While there were no passenger accommodations on board, with the war over, the war brides were able to use the vacant gunner’s quarters in the after deck house as a dormitory. The SS Jeremiah 0 ‘Brien earned six decorations for wartime service: the Merchant Marine Combat Bar, the Atlantic, the Pacific, the Mediterranean/Middle East War Zone Bars, the Philippine Liberation Medal and the Victory Medal. With the war over there were far more ships than needed for peacetime trade routes. The O’Brien, along with hundreds of her sisters was put in mothballs at Suisun Bay near San Francisco. She entered that fleet in February, 1946. It would be 33 years before she returned to service. As time passed, the ships in the reserve fleet were disposed of. Some were sold to foreign countries or went into commercial service under the American flag, others were scrapped and still others were sunk as artificial fishing reefs.

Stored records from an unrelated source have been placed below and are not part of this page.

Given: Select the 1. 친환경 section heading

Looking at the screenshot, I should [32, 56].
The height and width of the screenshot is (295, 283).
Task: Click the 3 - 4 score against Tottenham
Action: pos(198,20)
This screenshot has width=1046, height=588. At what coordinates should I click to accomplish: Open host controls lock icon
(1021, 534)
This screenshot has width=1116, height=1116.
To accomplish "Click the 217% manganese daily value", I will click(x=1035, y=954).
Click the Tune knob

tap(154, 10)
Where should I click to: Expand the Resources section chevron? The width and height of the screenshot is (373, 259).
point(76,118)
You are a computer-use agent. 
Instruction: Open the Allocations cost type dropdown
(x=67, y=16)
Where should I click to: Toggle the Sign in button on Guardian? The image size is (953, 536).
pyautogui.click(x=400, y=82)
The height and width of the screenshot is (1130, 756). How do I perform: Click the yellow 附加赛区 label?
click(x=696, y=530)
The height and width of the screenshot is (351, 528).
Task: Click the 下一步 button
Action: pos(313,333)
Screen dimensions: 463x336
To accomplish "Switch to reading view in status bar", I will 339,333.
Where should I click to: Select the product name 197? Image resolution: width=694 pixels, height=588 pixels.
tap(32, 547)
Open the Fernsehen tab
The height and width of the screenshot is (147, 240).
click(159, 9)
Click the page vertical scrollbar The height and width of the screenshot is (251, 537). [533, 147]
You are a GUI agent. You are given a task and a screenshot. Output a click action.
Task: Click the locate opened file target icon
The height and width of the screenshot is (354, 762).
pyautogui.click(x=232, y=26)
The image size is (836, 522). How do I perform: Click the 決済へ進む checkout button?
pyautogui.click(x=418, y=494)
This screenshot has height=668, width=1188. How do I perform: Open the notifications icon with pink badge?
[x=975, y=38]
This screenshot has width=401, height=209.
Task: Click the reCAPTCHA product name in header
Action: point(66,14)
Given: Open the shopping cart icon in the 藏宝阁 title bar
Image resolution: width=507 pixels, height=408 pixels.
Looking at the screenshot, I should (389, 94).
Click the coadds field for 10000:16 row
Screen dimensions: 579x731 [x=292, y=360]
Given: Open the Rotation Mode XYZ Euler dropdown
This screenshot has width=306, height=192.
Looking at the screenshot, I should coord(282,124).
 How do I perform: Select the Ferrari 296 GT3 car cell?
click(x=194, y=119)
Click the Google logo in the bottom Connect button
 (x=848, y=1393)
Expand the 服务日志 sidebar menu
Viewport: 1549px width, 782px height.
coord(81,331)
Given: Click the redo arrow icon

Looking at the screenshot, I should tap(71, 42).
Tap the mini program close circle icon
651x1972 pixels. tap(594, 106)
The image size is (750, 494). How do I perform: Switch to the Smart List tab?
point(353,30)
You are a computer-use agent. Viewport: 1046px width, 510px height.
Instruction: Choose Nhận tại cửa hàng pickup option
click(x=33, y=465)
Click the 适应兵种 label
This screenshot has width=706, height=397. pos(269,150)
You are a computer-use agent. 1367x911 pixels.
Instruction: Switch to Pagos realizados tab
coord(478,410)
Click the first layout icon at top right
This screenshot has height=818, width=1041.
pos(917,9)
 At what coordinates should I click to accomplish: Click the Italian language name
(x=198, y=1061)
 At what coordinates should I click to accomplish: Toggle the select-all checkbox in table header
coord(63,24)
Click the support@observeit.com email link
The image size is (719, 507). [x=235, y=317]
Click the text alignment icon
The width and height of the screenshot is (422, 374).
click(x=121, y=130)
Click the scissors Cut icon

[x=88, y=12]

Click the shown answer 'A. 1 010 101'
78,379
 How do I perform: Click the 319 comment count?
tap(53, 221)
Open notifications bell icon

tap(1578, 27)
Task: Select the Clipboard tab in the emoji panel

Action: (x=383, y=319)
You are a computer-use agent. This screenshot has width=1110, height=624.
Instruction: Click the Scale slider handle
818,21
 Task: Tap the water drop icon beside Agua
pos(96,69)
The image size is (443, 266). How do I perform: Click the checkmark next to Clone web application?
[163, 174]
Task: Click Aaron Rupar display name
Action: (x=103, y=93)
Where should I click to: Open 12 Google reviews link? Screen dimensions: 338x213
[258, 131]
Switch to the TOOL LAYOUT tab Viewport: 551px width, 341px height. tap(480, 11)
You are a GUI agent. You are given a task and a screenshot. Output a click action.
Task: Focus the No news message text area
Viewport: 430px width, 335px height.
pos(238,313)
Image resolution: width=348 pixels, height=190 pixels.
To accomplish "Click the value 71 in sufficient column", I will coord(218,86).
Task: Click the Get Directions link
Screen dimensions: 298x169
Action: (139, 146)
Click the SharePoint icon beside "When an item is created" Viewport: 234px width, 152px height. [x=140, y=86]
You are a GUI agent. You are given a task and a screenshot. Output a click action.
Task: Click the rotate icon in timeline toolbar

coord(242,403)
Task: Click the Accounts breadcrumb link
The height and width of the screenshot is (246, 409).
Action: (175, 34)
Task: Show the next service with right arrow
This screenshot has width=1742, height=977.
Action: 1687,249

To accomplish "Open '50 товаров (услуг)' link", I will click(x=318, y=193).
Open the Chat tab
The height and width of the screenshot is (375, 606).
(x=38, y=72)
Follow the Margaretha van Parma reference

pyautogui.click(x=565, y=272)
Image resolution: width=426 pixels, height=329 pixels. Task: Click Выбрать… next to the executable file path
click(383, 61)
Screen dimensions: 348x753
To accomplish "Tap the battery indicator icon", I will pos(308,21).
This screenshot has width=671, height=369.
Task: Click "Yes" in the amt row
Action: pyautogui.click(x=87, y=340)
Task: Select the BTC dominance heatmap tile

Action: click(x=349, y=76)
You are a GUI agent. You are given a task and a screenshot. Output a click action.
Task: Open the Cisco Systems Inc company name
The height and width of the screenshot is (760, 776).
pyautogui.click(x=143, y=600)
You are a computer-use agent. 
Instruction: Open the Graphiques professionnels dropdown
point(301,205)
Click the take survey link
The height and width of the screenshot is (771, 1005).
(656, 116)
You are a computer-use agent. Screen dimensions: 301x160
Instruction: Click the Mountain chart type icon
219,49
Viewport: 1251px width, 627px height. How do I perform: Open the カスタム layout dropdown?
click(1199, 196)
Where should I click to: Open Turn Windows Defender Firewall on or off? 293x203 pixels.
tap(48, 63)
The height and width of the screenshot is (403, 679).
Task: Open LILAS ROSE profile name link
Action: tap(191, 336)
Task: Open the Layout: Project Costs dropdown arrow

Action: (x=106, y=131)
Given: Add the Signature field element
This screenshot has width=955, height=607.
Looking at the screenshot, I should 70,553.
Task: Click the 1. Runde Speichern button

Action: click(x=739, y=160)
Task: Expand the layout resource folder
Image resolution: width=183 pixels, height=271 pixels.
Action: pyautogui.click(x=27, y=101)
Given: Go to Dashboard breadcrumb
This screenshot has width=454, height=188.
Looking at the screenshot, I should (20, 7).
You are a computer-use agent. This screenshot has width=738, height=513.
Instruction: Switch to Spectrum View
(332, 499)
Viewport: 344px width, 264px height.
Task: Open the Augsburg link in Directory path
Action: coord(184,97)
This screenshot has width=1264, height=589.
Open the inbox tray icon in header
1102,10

In the 1960’s a plan was conceived to save a Liberty Ship for posterity. Untouched and in excellent condition, lay the SS Jeremiah O’Brien. She had the added attraction of being unaltered. In 1978, the National Liberty Ship Memorial, Inc., a California non- profit corporation was formed to restore, preserve, maintain and present to the public, an original, unaltered Liberty ship. That ship would be the Jeremiah O’Brien. Since then, an enormous amount of work, mostly by volunteers, has gone into restoring and preserving the ship. The first annual cruise was on May 21, 1980 and she has been sailing ever since. Much more needs to be done and there is an ever present need for spare parts, tools of all sorts, and various technical services. Anyone able to help in these areas is encouraged to contact the NLSM in San Francisco at 415-441-3101. Help keep our history alive!
WHO WAS JEREMIAH O’BRIEN?
A Scotch-Irish lumberjack from Machias, in the “Province of Main,” Jeremiah O’Brien was the off- spring of a family that settled in that area in 1765, Ten years later trouble with the British Crown boiled over. The residents of Machias were firmly pro-Colonist. In the spring of 1775 a shipment of Machias pine was loaded into two of Captain Jones’ sloops. Normally the lumber would be sold in Boston, but unsure of the situation there, the townspeople instructed Jones to sell the lumber along the coast. Capt. Jones, anxious to move his family away from Boston and out of harm’s way, ignored the instructions and went directly there. He made a deal with the British. In exchange for the promise that he would. return to Boston with a load of lumber to build barracks for British troops, he was allowed to move his family.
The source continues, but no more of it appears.